A coordenação internacional, por sua vez, garante um sistema de colaboração para supervisão e acompanhamento contínuo dos Planos. Organismos internacionais, como a OEA e a ONU, têm desempenhado esse papel de garantidor dos acordos e prestador de assistência técnica aos países. Ademais, são convidados a participar de bancos de desenvolvimento como o Banco Interamericano de Desenvolvimento (BID) e o Banco de Desenvolvimento das Américas e do Caribe (CAF), além de ONGs especializadas, consolidando apoio financeiro e técnico aos países. Por fim, os Planos de Ação dividem as Américas em sub-regiões de trabalho, o que facilita sua execução e a busca por consensos políticos, valendo-se das semelhanças socioeconômicas e dinâmicas criminais comuns, tornando factível a implementação de objetivos comuns.

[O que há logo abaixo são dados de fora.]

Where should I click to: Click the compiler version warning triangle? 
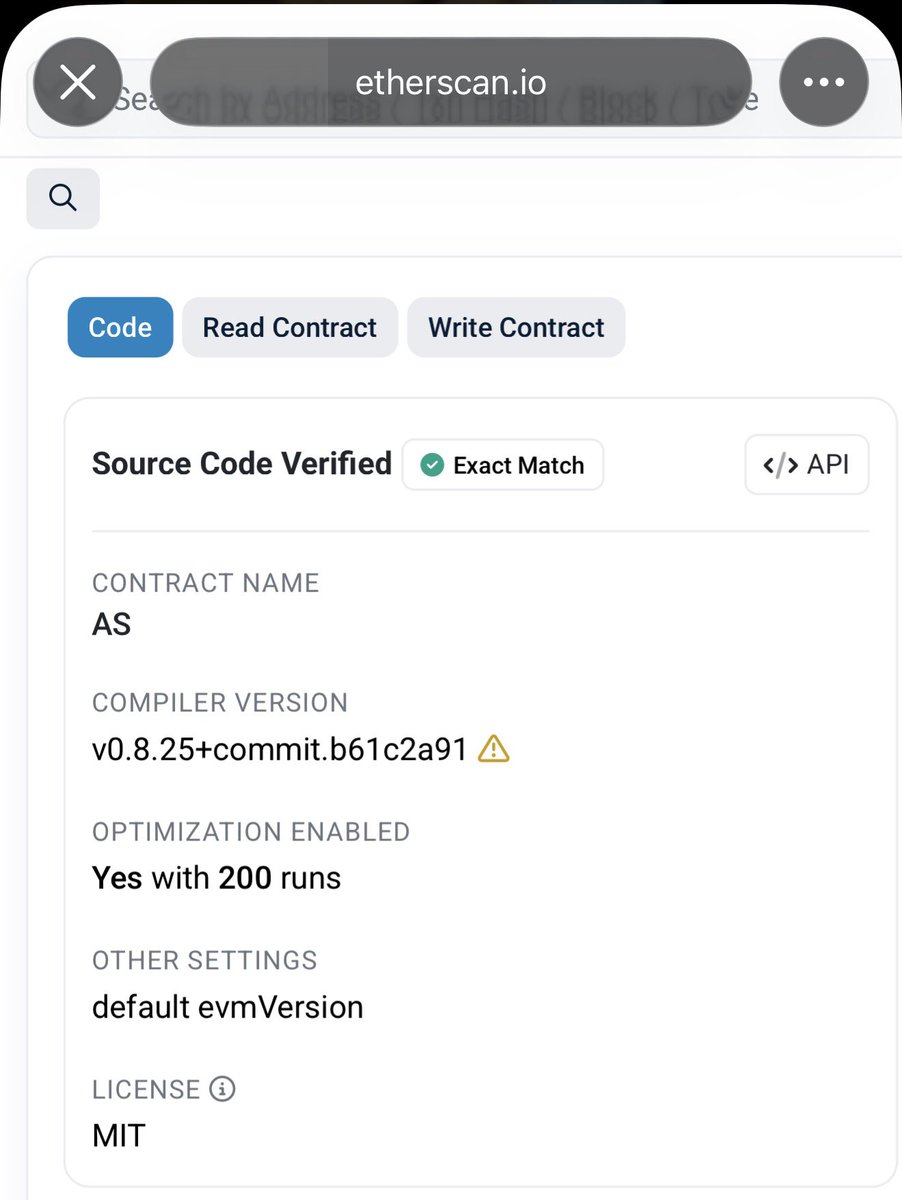tap(494, 749)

Não é mera casualidade que este modelo de cooperação tenha avançado na América Central e no Caribe. A violência e a criminalidade são fatores determinantes para o crescimento do investimento privado, a redução dos fluxos migratórios forçados, a preservação do Estado de Direito e da Democracia. Sobretudo, continua sendo uma questão de vida e morte para milhares de pessoas todos os dias.
Neste cenário, ganha relevância um movimento internacional para priorizar o combate ao crime organizado nas Américas. O Fundo Monetário Internacional lançou em dezembro de 2024 um estudo que relaciona criminalidade, insegurança e baixo crescimento econômico na América Latina, evidenciando como esses fenômenos se retroalimentam. Também em dezembro, o BID inaugurou sua Aliança para Segurança, Justiça e Desenvolvimento – iniciativa que proporcionará recursos para políticas de combate ao crime organizado.

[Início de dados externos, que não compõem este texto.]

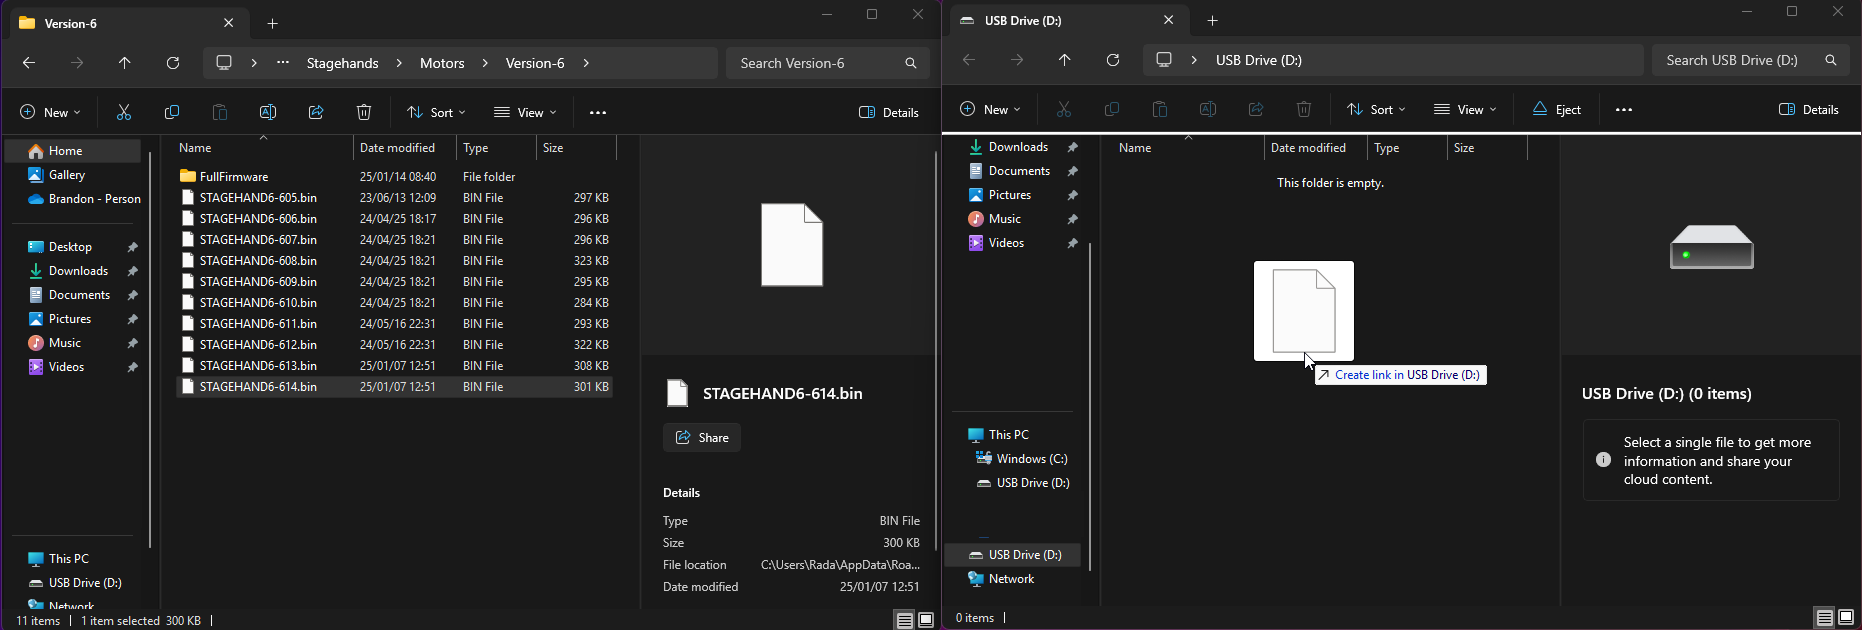Toggle the Details pane in Version-6 window

[x=889, y=113]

Paralelamente, a 61ª Conferência de Segurança de Munique concluiu que o crime organizado transnacional é uma das maiores ameaças à segurança global e seu combate deve ser uma prioridade para todos os países. Entre as recomendações sobre como avançar nesta tarefa estão o fortalecimento das capacidades estatais na luta contra o crime por meio da construção de resiliências locais e o aumento intensivo da cooperação internacional, incluindo o avanço na construção de quadros legais comuns, operações policiais compartilhadas e troca de informações em tempo real entre países.

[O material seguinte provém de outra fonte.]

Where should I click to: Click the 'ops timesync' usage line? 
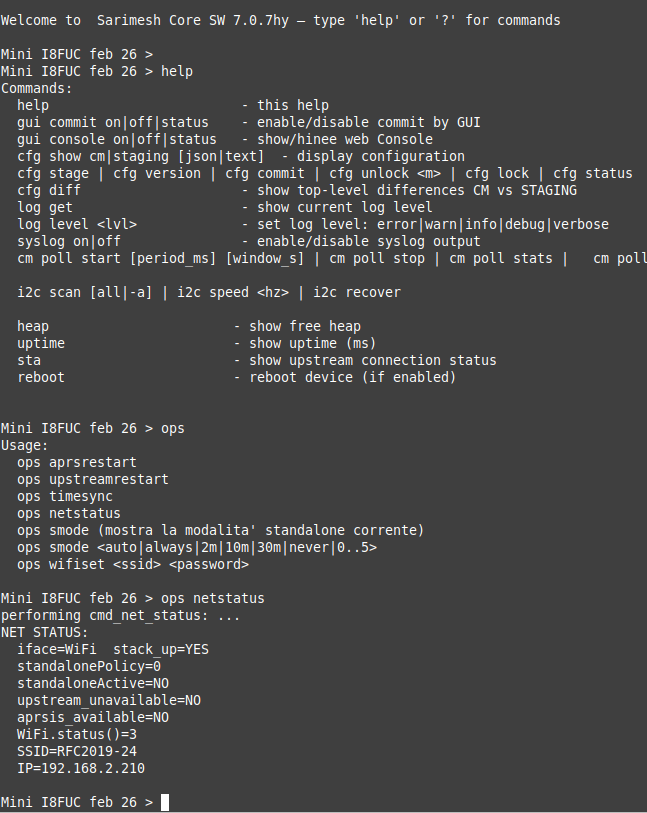(64, 496)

Esse consenso emergente entre atores internacionais representa uma janela de oportunidade histórica para a região, que pode se beneficiar do conhecimento técnico acumulado, do investimento financeiro e da capacidade de coordenação que a comunidade internacional pode oferecer.
A ameaça existencial do crime organizado exige uma resposta à altura, inovadora, audaciosa e, acima de tudo, coordenada. O modelo do Plano de Ação Integral consolida um mecanismo de cooperação sub-regional que transcende as limitações da soberania tradicional e abre caminho para uma nova arquitetura de segurança hemisférica. Bem aproveitada, essa macroestrutura têm enorme potencial de catalisar o trabalho realizado pelos países de maneira individual e permitir os avanços necessários para uma América mais segura e próspera.